One step to take is to determine what the collet threads are.  If it is a lever type closer, and if the lever mount on the left end of the headstock (not front mounted), it will have a draw tube that runs through the spindle.  The thread is inside the right end of the draw tube.  Is there a collet closer adapter or do the collets fit directly into the spindle taper?  If the latter, what is the spindle taper (not the L-00 - that mounts the chucks).  If the former, what is the ID of the adapter?


----------



## shott8283 (Mar 12, 2016)

It is a lever style closer and is mounted so the lever is on the left end.  I unbolted the mounting plate and took the draw tube right out.  There is a spindle adapter for the L-00 spindle and there is a taper adapter for the spindle.  I will have to get the Id of the adapter when I get home in the morning.  I have everything off the lathe to clean up, all 3 pieces.  The spindle adapter, will it have a major and minor ID or is it straight boar? 

Thanks for the reply!


----------



## wa5cab (Mar 13, 2016)

Shott,

All of the (few) collet spindle adapters that I am actually familiar with except for Morse Taper will have a short taper on the right end (with a major and minor diameter) and then the balance is straight bore.  I suppose that some might have a slightly larger diameter at the left end if the draw tube pilots up into the adapter.  But none that I know of are made that way.  Some (all that I know of)  will have a short anti-rotation peg or pin sticking out from the ID near the left end.  This is to keep the collet from rotating as you turn the draw tube to draw the collet into battery.


----------



## shott8283 (Mar 13, 2016)

Here are some pics I took.  I figured it would have been easier instead of trying to explain what I have.  The draw bar has internal threads.  The adapter has a nipple in it for indexing the collet.  And you can see the spindle nose protector


----------



## wa5cab (Mar 13, 2016)

Shott,

I have a chart giving at least some of the dimensions for 60 different type collets.  None could match the ID at the small end of your closer adapter.  Please re-check the bore of the straight section at the small end.  To match any of the nearest collets on the list, the ID needs to be about 1.251" -0.000 + .0.0015 or thereabouts.  There are six collets on the list with a body diameter of 1.250".  The next smaller one is 1.125", which would be 'way too sloppy.
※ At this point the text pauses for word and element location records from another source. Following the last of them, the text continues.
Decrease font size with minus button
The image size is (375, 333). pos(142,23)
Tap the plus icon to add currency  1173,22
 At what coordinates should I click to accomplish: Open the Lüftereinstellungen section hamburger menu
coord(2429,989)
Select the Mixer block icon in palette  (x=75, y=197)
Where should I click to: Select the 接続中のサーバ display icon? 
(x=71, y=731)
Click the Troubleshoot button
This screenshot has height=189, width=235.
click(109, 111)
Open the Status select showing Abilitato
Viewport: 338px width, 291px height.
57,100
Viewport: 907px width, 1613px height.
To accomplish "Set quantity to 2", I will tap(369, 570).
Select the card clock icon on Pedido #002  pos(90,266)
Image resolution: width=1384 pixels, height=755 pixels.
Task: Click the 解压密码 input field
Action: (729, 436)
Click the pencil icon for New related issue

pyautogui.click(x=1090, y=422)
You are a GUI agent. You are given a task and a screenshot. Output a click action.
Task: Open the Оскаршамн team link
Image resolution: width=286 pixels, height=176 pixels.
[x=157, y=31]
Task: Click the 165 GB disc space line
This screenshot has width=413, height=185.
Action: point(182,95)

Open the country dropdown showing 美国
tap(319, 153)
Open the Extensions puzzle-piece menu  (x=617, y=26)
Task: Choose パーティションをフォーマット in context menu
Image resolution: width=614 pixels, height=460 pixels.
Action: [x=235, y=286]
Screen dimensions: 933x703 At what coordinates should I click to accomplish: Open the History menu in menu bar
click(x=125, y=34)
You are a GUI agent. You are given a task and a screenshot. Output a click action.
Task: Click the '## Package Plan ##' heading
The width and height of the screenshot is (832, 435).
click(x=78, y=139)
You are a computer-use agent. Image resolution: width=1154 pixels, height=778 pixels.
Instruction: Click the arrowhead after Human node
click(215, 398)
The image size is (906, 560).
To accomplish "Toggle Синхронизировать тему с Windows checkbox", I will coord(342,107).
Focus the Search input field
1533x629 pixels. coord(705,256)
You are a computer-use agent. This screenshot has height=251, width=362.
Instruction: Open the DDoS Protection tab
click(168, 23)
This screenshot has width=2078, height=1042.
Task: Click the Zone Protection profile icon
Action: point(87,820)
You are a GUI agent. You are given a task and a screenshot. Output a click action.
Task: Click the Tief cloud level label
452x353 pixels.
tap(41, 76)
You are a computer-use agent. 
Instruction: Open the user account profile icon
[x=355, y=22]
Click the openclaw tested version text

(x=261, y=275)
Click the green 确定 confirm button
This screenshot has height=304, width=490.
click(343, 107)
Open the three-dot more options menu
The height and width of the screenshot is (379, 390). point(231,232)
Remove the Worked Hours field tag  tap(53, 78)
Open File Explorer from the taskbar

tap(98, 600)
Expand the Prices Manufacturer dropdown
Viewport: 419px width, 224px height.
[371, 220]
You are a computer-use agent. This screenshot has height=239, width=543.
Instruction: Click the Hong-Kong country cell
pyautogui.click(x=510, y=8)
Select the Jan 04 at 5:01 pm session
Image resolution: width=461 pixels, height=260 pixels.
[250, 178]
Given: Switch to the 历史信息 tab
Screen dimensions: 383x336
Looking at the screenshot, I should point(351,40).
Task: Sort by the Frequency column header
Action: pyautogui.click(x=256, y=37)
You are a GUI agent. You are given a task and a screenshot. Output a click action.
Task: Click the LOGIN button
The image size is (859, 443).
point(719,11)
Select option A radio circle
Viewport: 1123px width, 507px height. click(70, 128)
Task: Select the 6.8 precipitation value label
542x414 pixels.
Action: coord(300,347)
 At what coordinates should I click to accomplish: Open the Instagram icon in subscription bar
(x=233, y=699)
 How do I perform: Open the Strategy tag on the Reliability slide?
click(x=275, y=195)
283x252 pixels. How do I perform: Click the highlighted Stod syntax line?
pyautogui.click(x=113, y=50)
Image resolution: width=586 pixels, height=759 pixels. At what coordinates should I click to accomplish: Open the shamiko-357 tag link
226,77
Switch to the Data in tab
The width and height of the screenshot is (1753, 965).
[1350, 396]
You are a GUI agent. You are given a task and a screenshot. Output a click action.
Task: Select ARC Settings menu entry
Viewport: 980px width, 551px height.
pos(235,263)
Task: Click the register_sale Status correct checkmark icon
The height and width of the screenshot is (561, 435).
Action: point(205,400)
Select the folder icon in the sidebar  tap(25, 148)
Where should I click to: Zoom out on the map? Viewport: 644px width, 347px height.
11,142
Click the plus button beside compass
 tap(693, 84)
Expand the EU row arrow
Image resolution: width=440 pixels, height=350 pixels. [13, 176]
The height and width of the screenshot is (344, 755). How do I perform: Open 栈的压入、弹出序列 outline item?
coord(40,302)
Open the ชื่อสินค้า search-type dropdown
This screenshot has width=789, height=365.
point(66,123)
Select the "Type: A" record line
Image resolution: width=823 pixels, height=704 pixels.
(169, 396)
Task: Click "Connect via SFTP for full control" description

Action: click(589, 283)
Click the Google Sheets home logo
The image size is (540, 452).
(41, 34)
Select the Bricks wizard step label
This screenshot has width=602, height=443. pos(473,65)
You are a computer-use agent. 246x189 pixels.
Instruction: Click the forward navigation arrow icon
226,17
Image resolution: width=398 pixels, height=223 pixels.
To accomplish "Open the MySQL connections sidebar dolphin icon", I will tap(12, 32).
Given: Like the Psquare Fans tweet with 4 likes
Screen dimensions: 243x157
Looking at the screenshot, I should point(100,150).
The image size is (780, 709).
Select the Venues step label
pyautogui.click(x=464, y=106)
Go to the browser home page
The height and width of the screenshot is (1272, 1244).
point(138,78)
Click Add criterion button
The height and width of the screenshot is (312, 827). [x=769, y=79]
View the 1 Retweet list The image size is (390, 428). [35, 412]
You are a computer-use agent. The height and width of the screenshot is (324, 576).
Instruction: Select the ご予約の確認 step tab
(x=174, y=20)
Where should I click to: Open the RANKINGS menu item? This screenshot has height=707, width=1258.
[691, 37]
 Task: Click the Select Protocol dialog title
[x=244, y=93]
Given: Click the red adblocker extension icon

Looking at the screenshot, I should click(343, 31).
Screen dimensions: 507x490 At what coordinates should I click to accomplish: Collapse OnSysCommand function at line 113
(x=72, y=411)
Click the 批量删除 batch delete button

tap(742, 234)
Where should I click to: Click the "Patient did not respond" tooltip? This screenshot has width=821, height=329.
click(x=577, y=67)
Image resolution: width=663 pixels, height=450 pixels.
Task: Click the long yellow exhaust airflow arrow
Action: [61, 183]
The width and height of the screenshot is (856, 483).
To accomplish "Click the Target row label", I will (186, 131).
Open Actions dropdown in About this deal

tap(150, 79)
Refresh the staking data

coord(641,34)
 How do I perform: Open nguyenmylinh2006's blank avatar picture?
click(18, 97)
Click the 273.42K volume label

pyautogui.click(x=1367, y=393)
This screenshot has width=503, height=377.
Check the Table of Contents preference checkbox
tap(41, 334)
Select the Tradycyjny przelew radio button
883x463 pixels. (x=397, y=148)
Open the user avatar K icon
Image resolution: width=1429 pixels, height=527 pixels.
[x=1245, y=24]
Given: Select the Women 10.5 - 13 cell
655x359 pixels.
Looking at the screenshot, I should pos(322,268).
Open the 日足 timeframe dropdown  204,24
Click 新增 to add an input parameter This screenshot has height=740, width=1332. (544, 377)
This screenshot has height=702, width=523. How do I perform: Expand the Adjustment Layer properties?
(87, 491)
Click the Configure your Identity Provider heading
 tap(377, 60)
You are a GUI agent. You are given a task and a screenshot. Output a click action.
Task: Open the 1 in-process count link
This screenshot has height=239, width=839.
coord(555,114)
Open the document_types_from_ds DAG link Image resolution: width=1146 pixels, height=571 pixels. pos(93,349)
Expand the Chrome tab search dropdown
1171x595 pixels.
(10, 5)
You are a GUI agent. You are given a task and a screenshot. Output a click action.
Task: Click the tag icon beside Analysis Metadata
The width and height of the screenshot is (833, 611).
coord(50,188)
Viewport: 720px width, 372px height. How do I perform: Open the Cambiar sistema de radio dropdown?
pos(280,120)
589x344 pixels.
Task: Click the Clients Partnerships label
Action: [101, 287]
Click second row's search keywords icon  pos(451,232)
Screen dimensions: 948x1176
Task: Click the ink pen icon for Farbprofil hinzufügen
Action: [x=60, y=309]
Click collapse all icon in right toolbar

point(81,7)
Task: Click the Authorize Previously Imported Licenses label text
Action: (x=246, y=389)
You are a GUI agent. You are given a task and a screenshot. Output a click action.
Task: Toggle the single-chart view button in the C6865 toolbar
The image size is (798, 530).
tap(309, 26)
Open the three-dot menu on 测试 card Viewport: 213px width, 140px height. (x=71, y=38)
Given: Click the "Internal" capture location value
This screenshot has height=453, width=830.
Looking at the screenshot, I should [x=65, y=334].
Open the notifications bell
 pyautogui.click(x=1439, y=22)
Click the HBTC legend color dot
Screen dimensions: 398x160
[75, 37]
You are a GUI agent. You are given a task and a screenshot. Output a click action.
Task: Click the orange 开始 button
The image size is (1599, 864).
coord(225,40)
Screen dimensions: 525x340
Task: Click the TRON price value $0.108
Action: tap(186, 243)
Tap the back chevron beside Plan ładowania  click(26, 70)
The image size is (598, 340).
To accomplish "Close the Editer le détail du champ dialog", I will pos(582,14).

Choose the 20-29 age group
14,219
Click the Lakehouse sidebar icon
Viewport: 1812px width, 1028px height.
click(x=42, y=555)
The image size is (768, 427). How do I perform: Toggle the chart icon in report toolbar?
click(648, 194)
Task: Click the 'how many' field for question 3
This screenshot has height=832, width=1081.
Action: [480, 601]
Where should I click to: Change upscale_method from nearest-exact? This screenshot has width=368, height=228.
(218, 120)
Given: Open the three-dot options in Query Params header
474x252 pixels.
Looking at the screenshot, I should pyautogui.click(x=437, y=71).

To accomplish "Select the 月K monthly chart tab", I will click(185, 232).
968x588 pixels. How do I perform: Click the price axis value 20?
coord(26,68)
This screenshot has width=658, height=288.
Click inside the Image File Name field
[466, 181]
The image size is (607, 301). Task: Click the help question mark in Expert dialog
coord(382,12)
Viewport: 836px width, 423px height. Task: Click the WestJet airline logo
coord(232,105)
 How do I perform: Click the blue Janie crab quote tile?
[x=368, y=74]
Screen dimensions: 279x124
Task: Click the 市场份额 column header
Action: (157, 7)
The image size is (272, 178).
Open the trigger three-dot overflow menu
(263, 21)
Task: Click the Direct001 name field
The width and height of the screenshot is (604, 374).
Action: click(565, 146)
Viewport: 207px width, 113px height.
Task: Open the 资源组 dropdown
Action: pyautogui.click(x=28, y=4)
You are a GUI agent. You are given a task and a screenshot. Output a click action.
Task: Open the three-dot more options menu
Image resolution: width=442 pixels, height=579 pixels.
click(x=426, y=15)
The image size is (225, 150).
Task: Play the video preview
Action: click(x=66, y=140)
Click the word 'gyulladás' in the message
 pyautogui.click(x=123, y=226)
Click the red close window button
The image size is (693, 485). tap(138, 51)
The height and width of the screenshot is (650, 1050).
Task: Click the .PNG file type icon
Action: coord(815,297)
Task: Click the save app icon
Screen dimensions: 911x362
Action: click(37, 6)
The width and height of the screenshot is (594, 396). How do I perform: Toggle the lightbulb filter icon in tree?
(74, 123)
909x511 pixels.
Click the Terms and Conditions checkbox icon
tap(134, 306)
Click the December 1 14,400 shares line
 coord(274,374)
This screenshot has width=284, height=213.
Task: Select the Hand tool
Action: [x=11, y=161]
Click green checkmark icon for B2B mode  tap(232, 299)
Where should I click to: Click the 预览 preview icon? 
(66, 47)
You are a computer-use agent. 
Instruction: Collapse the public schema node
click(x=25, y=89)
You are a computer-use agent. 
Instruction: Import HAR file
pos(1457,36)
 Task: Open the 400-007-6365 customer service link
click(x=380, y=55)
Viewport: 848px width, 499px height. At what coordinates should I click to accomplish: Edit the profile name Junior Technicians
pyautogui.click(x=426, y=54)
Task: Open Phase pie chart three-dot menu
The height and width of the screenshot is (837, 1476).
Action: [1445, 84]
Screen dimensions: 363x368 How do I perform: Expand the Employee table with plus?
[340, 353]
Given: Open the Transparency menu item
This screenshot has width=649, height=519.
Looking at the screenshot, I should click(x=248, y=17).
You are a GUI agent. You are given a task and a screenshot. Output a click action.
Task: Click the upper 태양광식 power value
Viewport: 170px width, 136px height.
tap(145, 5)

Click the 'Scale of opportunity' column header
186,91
Re-check the ID and also check the thread pitch.  And try to measure the approximate length of the internal tapered part of the adapter.  If the ID turns out to be a nominal 1-1/4" and the thread pitch is 20, then the collet type is probably 5C, which is far and away the most common in use today on lathes of the size of yours.  However, there are four more with 20 tpi and one with 16 tpi.that it could be.


----------



## shott8283 (Mar 13, 2016)

wa5cab

thank you so much for the info.  Im almost certain its going to be a 5C collet, the ID on the small end was in fact 1.250.  I remeasured it after I took the picture, more accurately while not trying to take a pic at the same time.  I will confirm the draw bar threads also to confirm.  ill grab a cheap 5C off eBay to verify also .. 

thanks again man  I appreciate the help!


----------



## wa5cab (Mar 14, 2016)

You're welcome.  With confirmation on the straight ID, my first guess would be 5C, if for no other reason that the other choices are not common.


----------